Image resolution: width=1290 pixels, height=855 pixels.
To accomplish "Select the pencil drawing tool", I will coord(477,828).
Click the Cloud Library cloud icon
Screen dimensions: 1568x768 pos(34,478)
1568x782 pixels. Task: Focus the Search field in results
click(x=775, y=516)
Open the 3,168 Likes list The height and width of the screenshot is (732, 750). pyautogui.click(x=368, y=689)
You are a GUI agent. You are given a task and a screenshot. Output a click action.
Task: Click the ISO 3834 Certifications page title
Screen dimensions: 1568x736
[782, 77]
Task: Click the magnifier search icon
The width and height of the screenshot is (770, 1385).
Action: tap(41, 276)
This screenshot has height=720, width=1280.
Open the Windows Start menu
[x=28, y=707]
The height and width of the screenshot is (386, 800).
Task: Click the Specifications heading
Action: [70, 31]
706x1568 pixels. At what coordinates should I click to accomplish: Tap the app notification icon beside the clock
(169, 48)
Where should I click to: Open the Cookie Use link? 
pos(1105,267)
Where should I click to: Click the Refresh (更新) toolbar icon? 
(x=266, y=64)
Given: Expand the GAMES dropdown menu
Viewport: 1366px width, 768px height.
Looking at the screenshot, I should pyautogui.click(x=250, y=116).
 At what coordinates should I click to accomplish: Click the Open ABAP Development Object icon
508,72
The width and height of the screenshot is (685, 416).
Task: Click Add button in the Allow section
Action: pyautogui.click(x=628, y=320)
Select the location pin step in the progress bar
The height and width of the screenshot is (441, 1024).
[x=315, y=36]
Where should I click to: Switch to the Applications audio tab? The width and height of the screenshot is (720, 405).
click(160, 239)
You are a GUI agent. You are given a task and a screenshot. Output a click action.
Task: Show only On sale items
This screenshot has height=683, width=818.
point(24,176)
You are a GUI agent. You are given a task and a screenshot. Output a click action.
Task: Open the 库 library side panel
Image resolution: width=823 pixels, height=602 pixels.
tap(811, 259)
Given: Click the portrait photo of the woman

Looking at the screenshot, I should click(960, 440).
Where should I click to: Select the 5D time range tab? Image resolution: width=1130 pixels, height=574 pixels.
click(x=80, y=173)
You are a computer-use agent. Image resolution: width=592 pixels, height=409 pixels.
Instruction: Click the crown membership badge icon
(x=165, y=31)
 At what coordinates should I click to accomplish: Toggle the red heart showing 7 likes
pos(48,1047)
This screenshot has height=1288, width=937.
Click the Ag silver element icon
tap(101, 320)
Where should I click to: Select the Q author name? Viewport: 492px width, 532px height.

--- --- ---

**Exercise instructions:**
Only output the lines from the one with "Click the Ag silver element icon" through the end of the entries above, exactly as they are.

**Response to the exercise:**
Click the Ag silver element icon
tap(101, 320)
Where should I click to: Select the Q author name? Viewport: 492px width, 532px height.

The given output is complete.